● YOUR INSTRUCTIONS:
Reproduce the lines below character for character, keeping every one in its original order.

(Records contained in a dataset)
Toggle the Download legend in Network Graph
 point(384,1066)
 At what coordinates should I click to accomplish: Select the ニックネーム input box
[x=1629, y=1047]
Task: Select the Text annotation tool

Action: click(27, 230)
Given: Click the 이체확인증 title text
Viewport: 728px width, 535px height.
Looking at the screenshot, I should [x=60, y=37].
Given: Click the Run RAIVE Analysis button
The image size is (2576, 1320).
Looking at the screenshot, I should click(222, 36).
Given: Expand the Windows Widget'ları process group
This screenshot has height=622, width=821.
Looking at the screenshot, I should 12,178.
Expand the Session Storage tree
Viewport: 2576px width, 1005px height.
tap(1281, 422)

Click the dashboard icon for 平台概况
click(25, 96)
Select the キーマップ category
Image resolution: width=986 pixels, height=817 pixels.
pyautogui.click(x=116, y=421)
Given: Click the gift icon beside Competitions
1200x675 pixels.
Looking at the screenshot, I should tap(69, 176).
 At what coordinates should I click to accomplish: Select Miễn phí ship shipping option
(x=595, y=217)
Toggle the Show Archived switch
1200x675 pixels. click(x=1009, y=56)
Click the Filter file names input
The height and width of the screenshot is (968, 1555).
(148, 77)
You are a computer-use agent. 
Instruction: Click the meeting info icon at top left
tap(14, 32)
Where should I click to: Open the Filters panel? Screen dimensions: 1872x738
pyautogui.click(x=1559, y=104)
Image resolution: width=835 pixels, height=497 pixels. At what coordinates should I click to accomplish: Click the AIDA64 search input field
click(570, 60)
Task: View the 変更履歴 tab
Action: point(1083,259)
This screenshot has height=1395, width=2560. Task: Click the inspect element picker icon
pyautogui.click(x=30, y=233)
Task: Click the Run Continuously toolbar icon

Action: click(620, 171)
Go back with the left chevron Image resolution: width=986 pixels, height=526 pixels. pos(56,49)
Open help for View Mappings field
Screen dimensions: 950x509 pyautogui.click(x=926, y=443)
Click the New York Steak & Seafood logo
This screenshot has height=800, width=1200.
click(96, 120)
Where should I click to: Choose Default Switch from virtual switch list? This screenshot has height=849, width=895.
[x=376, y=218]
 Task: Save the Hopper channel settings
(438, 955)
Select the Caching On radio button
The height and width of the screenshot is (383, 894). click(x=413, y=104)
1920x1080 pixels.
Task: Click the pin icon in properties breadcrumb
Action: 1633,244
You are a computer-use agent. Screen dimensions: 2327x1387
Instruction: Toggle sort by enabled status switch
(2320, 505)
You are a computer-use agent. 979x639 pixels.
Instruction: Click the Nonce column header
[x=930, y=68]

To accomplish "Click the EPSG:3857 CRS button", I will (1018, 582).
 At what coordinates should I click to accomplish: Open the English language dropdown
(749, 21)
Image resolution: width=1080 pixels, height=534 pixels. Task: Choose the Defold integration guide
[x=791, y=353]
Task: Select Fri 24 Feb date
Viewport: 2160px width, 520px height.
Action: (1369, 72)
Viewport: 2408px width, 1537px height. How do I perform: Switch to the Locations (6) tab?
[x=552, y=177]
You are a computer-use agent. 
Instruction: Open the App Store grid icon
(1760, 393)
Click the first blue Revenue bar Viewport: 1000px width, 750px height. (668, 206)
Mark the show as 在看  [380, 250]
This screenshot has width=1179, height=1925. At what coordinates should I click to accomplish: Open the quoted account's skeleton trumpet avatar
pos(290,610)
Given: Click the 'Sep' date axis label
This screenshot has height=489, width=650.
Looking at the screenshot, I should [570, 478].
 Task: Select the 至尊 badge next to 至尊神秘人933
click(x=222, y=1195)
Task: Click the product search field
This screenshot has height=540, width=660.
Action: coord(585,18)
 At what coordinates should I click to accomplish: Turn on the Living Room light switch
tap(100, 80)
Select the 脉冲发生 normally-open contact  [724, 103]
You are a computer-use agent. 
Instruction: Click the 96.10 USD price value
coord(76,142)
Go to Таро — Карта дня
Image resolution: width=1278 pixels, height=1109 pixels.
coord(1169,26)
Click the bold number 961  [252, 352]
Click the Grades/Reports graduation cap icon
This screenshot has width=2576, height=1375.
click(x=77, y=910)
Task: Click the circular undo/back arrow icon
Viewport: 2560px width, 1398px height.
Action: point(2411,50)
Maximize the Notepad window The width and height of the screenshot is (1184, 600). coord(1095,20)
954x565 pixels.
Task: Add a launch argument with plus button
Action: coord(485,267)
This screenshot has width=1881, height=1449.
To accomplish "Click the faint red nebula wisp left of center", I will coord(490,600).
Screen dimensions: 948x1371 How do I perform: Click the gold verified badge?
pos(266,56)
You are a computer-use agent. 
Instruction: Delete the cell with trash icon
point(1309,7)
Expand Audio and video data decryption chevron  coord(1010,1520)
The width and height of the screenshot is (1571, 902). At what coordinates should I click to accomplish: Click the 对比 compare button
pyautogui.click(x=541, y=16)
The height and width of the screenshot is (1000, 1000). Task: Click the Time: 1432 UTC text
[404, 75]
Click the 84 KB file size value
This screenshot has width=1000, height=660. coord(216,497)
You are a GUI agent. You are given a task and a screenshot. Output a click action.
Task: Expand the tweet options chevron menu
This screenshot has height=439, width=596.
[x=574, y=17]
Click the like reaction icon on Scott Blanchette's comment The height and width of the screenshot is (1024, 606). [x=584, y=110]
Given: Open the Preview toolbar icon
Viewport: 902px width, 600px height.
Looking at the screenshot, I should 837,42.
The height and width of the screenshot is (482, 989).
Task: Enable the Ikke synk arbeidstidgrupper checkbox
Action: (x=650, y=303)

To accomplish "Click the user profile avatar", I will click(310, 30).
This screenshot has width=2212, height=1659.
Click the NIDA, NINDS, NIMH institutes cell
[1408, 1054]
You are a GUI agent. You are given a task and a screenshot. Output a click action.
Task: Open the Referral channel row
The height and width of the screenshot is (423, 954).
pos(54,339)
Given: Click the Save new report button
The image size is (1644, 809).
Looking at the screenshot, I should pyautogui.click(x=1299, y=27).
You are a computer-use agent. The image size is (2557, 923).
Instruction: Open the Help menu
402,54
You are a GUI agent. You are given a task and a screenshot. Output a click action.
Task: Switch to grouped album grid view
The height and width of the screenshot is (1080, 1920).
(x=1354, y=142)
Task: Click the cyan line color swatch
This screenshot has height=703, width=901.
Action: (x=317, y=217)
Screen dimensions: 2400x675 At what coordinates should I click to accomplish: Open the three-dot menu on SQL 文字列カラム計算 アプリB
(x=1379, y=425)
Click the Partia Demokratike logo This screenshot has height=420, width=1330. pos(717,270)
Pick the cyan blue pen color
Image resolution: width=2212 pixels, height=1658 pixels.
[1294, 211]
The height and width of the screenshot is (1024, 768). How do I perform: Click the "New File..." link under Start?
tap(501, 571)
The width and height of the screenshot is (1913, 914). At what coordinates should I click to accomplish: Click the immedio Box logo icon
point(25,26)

● RIGHT ANSWER:
Toggle the Download legend in Network Graph
 point(384,1066)
 At what coordinates should I click to accomplish: Select the ニックネーム input box
[x=1629, y=1047]
Task: Select the Text annotation tool

Action: click(27, 230)
Given: Click the 이체확인증 title text
Viewport: 728px width, 535px height.
Looking at the screenshot, I should [x=60, y=37].
Given: Click the Run RAIVE Analysis button
The image size is (2576, 1320).
Looking at the screenshot, I should click(222, 36).
Given: Expand the Windows Widget'ları process group
This screenshot has height=622, width=821.
Looking at the screenshot, I should 12,178.
Expand the Session Storage tree
Viewport: 2576px width, 1005px height.
tap(1281, 422)

Click the dashboard icon for 平台概况
click(25, 96)
Select the キーマップ category
Image resolution: width=986 pixels, height=817 pixels.
pyautogui.click(x=116, y=421)
Given: Click the gift icon beside Competitions
1200x675 pixels.
Looking at the screenshot, I should tap(69, 176).
 At what coordinates should I click to accomplish: Select Miễn phí ship shipping option
(x=595, y=217)
Toggle the Show Archived switch
1200x675 pixels. click(x=1009, y=56)
Click the Filter file names input
The height and width of the screenshot is (968, 1555).
(148, 77)
You are a computer-use agent. 
Instruction: Click the meeting info icon at top left
tap(14, 32)
Where should I click to: Open the Filters panel? Screen dimensions: 1872x738
pyautogui.click(x=1559, y=104)
Image resolution: width=835 pixels, height=497 pixels. At what coordinates should I click to accomplish: Click the AIDA64 search input field
click(570, 60)
Task: View the 変更履歴 tab
Action: point(1083,259)
This screenshot has height=1395, width=2560. Task: Click the inspect element picker icon
pyautogui.click(x=30, y=233)
Task: Click the Run Continuously toolbar icon

Action: click(620, 171)
Go back with the left chevron Image resolution: width=986 pixels, height=526 pixels. pos(56,49)
Open help for View Mappings field
Screen dimensions: 950x509 pyautogui.click(x=926, y=443)
Click the New York Steak & Seafood logo
This screenshot has height=800, width=1200.
click(96, 120)
Where should I click to: Choose Default Switch from virtual switch list? This screenshot has height=849, width=895.
[x=376, y=218]
 Task: Save the Hopper channel settings
(438, 955)
Select the Caching On radio button
The height and width of the screenshot is (383, 894). click(x=413, y=104)
1920x1080 pixels.
Task: Click the pin icon in properties breadcrumb
Action: 1633,244
You are a computer-use agent. Screen dimensions: 2327x1387
Instruction: Toggle sort by enabled status switch
(2320, 505)
You are a computer-use agent. 979x639 pixels.
Instruction: Click the Nonce column header
[x=930, y=68]

To accomplish "Click the EPSG:3857 CRS button", I will (1018, 582).
 At what coordinates should I click to accomplish: Open the English language dropdown
(749, 21)
Image resolution: width=1080 pixels, height=534 pixels. Task: Choose the Defold integration guide
[x=791, y=353]
Task: Select Fri 24 Feb date
Viewport: 2160px width, 520px height.
Action: (1369, 72)
Viewport: 2408px width, 1537px height. How do I perform: Switch to the Locations (6) tab?
[x=552, y=177]
You are a computer-use agent. 
Instruction: Open the App Store grid icon
(1760, 393)
Click the first blue Revenue bar Viewport: 1000px width, 750px height. (668, 206)
Mark the show as 在看  [380, 250]
This screenshot has width=1179, height=1925. At what coordinates should I click to accomplish: Open the quoted account's skeleton trumpet avatar
pos(290,610)
Given: Click the 'Sep' date axis label
This screenshot has height=489, width=650.
Looking at the screenshot, I should [570, 478].
 Task: Select the 至尊 badge next to 至尊神秘人933
click(x=222, y=1195)
Task: Click the product search field
This screenshot has height=540, width=660.
Action: coord(585,18)
 At what coordinates should I click to accomplish: Turn on the Living Room light switch
tap(100, 80)
Select the 脉冲发生 normally-open contact  [724, 103]
You are a computer-use agent. 
Instruction: Click the 96.10 USD price value
coord(76,142)
Go to Таро — Карта дня
Image resolution: width=1278 pixels, height=1109 pixels.
coord(1169,26)
Click the bold number 961  [252, 352]
Click the Grades/Reports graduation cap icon
This screenshot has width=2576, height=1375.
click(x=77, y=910)
Task: Click the circular undo/back arrow icon
Viewport: 2560px width, 1398px height.
Action: point(2411,50)
Maximize the Notepad window The width and height of the screenshot is (1184, 600). coord(1095,20)
954x565 pixels.
Task: Add a launch argument with plus button
Action: coord(485,267)
This screenshot has width=1881, height=1449.
To accomplish "Click the faint red nebula wisp left of center", I will coord(490,600).
Screen dimensions: 948x1371 How do I perform: Click the gold verified badge?
pos(266,56)
You are a computer-use agent. 
Instruction: Delete the cell with trash icon
point(1309,7)
Expand Audio and video data decryption chevron  coord(1010,1520)
The width and height of the screenshot is (1571, 902). At what coordinates should I click to accomplish: Click the 对比 compare button
pyautogui.click(x=541, y=16)
The height and width of the screenshot is (1000, 1000). Task: Click the Time: 1432 UTC text
[404, 75]
Click the 84 KB file size value
This screenshot has width=1000, height=660. coord(216,497)
You are a GUI agent. You are given a task and a screenshot. Output a click action.
Task: Expand the tweet options chevron menu
This screenshot has height=439, width=596.
[x=574, y=17]
Click the like reaction icon on Scott Blanchette's comment The height and width of the screenshot is (1024, 606). [x=584, y=110]
Given: Open the Preview toolbar icon
Viewport: 902px width, 600px height.
Looking at the screenshot, I should 837,42.
The height and width of the screenshot is (482, 989).
Task: Enable the Ikke synk arbeidstidgrupper checkbox
Action: (x=650, y=303)

To accomplish "Click the user profile avatar", I will click(310, 30).
This screenshot has width=2212, height=1659.
Click the NIDA, NINDS, NIMH institutes cell
[1408, 1054]
You are a GUI agent. You are given a task and a screenshot. Output a click action.
Task: Open the Referral channel row
The height and width of the screenshot is (423, 954).
pos(54,339)
Given: Click the Save new report button
The image size is (1644, 809).
Looking at the screenshot, I should pyautogui.click(x=1299, y=27).
You are a computer-use agent. The image size is (2557, 923).
Instruction: Open the Help menu
402,54
You are a GUI agent. You are given a task and a screenshot. Output a click action.
Task: Switch to grouped album grid view
The height and width of the screenshot is (1080, 1920).
(x=1354, y=142)
Task: Click the cyan line color swatch
This screenshot has height=703, width=901.
Action: (x=317, y=217)
Screen dimensions: 2400x675 At what coordinates should I click to accomplish: Open the three-dot menu on SQL 文字列カラム計算 アプリB
(x=1379, y=425)
Click the Partia Demokratike logo This screenshot has height=420, width=1330. pos(717,270)
Pick the cyan blue pen color
Image resolution: width=2212 pixels, height=1658 pixels.
[1294, 211]
The height and width of the screenshot is (1024, 768). How do I perform: Click the "New File..." link under Start?
tap(501, 571)
The width and height of the screenshot is (1913, 914). At what coordinates should I click to accomplish: Click the immedio Box logo icon
point(25,26)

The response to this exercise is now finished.